> **EXERCISE GOAL**
Word for word, copy the listing below and leave out its images.

> **DATA SHOWN**
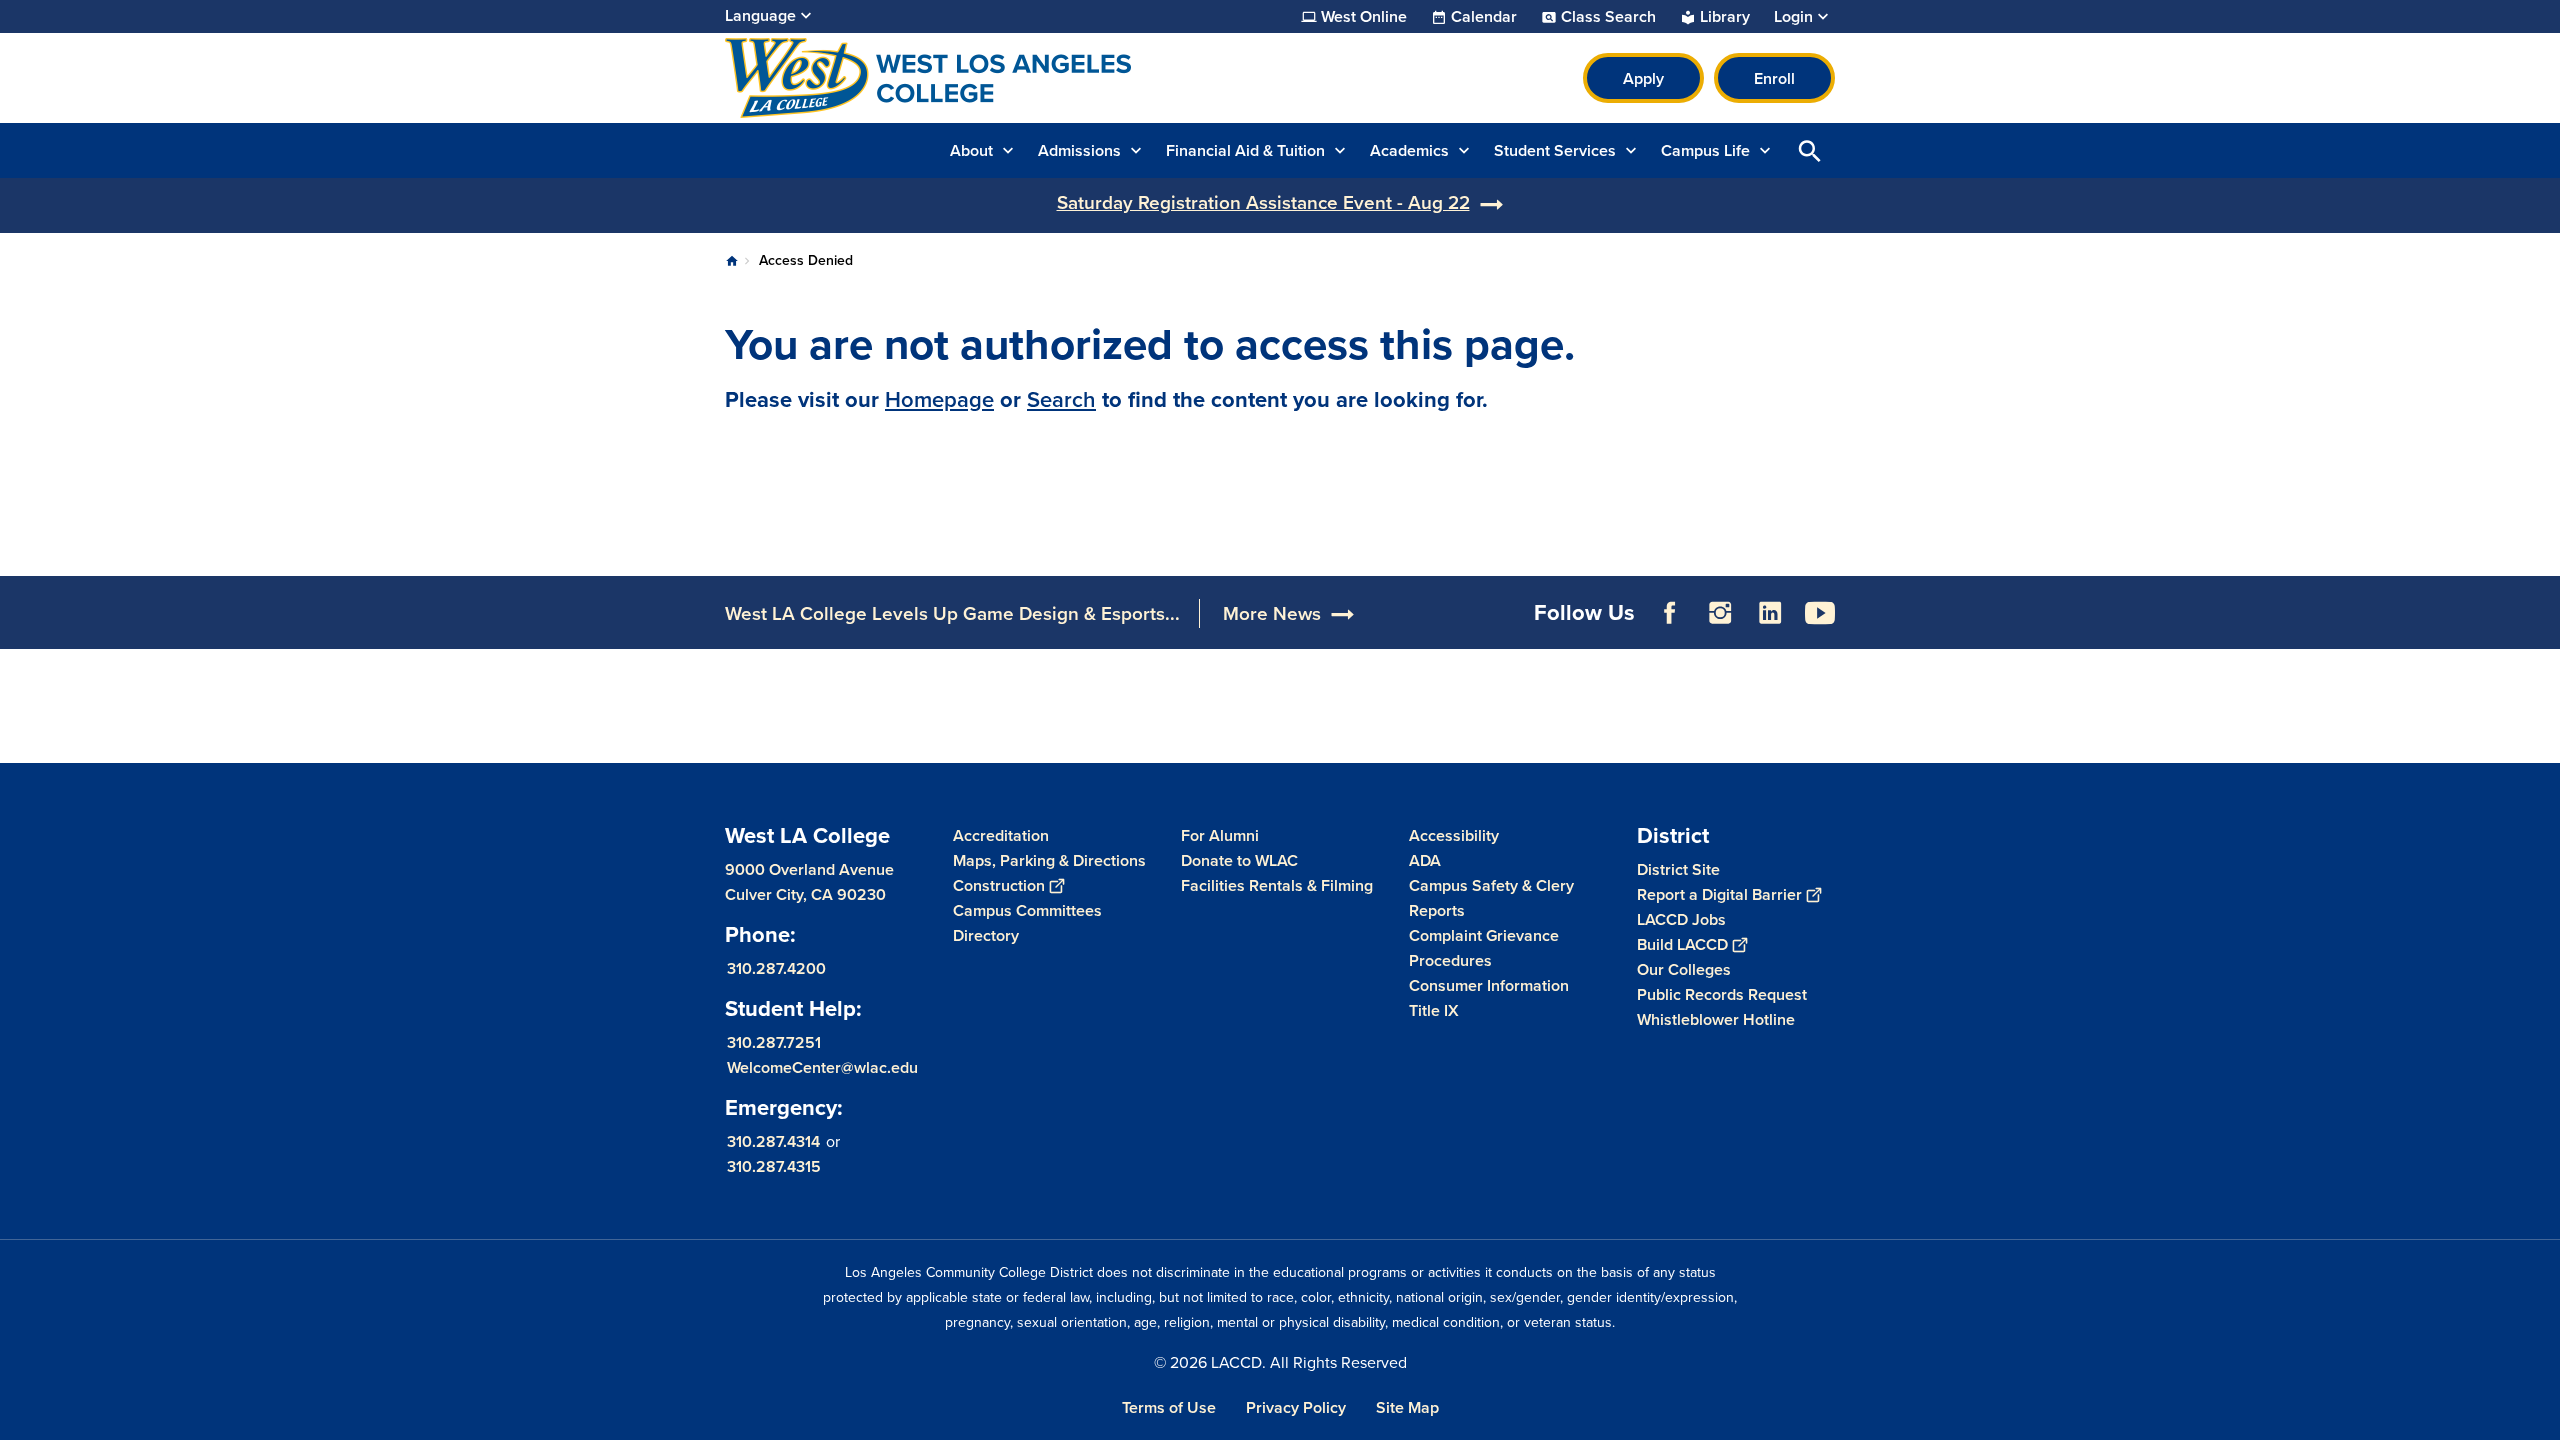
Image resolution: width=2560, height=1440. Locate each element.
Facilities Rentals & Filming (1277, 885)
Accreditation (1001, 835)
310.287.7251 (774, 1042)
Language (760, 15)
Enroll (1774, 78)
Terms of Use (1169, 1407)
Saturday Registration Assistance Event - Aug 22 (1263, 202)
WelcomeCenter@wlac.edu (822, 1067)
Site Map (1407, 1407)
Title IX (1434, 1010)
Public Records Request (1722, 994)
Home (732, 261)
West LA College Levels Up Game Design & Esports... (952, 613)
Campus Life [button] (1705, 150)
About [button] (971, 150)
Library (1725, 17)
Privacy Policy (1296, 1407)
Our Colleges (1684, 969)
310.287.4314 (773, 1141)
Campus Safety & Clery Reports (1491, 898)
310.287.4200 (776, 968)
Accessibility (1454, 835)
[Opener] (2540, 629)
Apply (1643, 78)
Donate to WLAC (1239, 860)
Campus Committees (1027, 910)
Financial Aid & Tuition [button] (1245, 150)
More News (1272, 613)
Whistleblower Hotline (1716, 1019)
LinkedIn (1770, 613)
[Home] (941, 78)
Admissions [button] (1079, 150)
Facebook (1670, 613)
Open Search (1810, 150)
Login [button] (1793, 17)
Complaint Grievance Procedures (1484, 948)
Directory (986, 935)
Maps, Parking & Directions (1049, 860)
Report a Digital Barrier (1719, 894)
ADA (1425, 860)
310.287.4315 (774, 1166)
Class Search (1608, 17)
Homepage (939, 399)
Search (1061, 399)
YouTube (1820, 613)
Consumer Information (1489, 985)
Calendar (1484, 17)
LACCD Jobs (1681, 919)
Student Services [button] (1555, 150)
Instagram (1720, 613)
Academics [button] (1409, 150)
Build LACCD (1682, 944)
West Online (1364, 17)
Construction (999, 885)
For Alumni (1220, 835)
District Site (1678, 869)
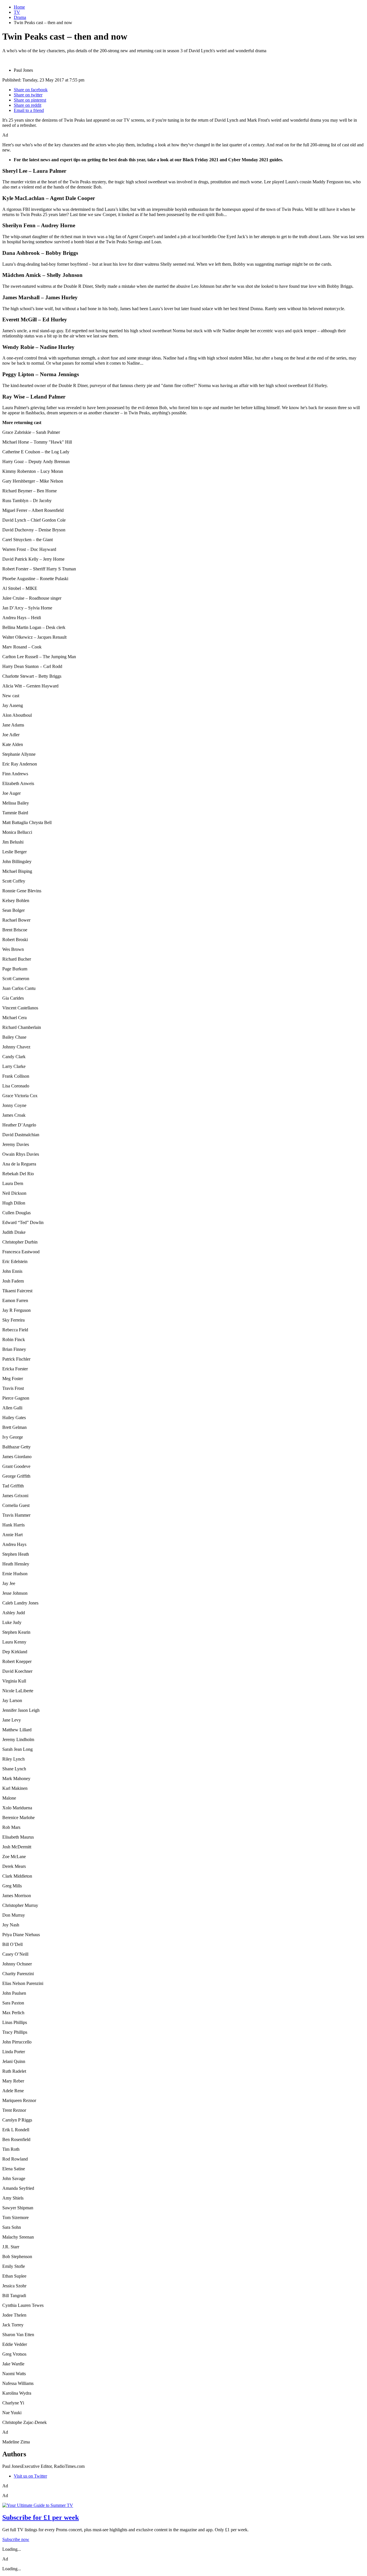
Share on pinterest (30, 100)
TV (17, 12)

> **TASK SOLUTION**
Image resolution: width=2560, height=1440. Locate each element.
Facilities Rentals & Filming (1277, 885)
Accreditation (1001, 835)
310.287.7251 (774, 1042)
Language (760, 15)
Enroll (1774, 78)
Terms of Use (1169, 1407)
Saturday Registration Assistance Event - Aug 22 (1263, 202)
WelcomeCenter@wlac.edu (822, 1067)
Site Map (1407, 1407)
Title IX (1434, 1010)
Public Records Request (1722, 994)
Home (732, 261)
West LA College Levels Up Game Design & Esports... (952, 613)
Campus Life [button] (1705, 150)
About [button] (971, 150)
Library (1725, 17)
Privacy Policy (1296, 1407)
Our Colleges (1684, 969)
310.287.4314 (773, 1141)
Campus Safety & Clery Reports (1491, 898)
310.287.4200 (776, 968)
Accessibility (1454, 835)
[Opener] (2540, 629)
Apply (1643, 78)
Donate to WLAC (1239, 860)
Campus Committees (1027, 910)
Financial Aid & Tuition [button] (1245, 150)
More News (1272, 613)
Whistleblower Hotline (1716, 1019)
LinkedIn (1770, 613)
[Home] (941, 78)
Admissions [button] (1079, 150)
Facebook (1670, 613)
Open Search (1810, 150)
Login [button] (1793, 17)
Complaint Grievance Procedures (1484, 948)
Directory (986, 935)
Maps, Parking & Directions (1049, 860)
Report a Digital Barrier (1719, 894)
ADA (1425, 860)
310.287.4315 (774, 1166)
Class Search (1608, 17)
Homepage (939, 399)
Search (1061, 399)
YouTube (1820, 613)
Consumer Information (1489, 985)
Calendar (1484, 17)
LACCD Jobs (1681, 919)
Student Services [button] (1555, 150)
Instagram (1720, 613)
Academics [button] (1409, 150)
Build LACCD (1682, 944)
West Online (1364, 17)
Construction (999, 885)
For Alumni (1220, 835)
District Site (1678, 869)
Share on pinterest (30, 100)
TV (17, 12)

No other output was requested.